One hundred and sixty-five years ago today, on October 22, 1844, the world was supposed to end. As you may have noticed, it did not, and while humanity’s continued plodding may be a source of relief to you and me, to the most fervent believers in the October 22nd scenario, the failure of history to climax on that date became known as the Great Disappointment. Nearly a quarter million otherwise very normal Americans heard the preaching of William Miller, a farmer from Upstate New York, and came to believe, with him, that the Bible foretold Christ’s return to earth on a fall day more than eighteen hundred years since his last appearance.
We, of course, are too sophisticated to believe in such hooey.
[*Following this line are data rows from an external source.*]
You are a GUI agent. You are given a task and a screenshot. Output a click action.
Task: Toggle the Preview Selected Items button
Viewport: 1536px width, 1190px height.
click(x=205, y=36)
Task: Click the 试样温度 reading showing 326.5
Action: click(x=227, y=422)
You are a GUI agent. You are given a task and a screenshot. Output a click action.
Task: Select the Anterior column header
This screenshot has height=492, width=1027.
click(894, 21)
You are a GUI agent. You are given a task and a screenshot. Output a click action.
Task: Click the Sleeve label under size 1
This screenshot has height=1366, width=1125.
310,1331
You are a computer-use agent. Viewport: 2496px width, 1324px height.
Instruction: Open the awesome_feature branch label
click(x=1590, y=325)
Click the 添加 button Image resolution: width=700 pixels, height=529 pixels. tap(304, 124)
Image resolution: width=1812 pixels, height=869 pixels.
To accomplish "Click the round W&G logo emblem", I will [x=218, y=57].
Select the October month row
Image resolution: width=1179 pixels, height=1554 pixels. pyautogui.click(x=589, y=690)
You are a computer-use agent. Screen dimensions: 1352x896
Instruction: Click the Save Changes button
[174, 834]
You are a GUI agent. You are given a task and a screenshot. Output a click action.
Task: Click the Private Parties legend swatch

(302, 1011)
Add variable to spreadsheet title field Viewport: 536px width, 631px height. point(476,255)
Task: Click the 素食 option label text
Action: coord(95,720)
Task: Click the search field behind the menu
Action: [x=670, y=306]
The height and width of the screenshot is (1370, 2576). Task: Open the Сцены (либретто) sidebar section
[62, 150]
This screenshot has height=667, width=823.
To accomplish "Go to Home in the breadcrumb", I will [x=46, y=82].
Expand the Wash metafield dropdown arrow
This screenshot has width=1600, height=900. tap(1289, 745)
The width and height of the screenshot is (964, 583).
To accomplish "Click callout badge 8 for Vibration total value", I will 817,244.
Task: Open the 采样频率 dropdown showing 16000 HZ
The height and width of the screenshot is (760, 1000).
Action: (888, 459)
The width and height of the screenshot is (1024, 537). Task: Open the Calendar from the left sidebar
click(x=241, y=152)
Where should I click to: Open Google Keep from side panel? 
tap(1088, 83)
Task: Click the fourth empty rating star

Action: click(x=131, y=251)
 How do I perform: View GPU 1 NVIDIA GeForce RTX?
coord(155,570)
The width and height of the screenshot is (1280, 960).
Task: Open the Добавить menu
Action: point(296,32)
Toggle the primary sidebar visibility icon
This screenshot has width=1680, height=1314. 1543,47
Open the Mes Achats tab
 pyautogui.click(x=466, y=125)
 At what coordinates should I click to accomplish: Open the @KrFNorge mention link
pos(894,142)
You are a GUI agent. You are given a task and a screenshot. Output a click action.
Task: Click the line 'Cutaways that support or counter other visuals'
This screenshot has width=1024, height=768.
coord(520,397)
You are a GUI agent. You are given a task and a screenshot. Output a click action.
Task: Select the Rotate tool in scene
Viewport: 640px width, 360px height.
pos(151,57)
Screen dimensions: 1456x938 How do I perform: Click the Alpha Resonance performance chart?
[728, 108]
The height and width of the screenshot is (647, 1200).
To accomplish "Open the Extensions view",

The wonderfully smart students in my class on apocalypticism in American culture are sensitive enough to look for meaning—psychological and sociological, mostly—in the tale of the Millerites, but they, and I, also can’t help express a bit of condescension at the rubes who sold their farms and embarrassed themselves in anticipation of the end.
But we sophisticates must tread lightly here. In my more sober moments I am tempted to call the Miller phenomenon an example of “irrational exuberance,” recognizing that it was no more irrational or exuberant than our own millennial dreams. The very markets about which Alan Greenspan spoke when he coined the term have proven that. Mr. Greenspan himself—our William Miller, disgraced prophet of bliss—has been forced to recant, telling Congress a year ago this week that the Crash of 2008 revealed a “flaw” in his previously unassailable faith in self-regulating markets. A year has passed, and little has been done to learn the lessons of 2008, the lessons of Greenspan’s flaw. After the Great Disappointment, the vast majority of Millerites returned to their farms, families, and lives; we, on the other hand, continue to wait on the mountaintop. The Millerites are looking less and less crazy all the time.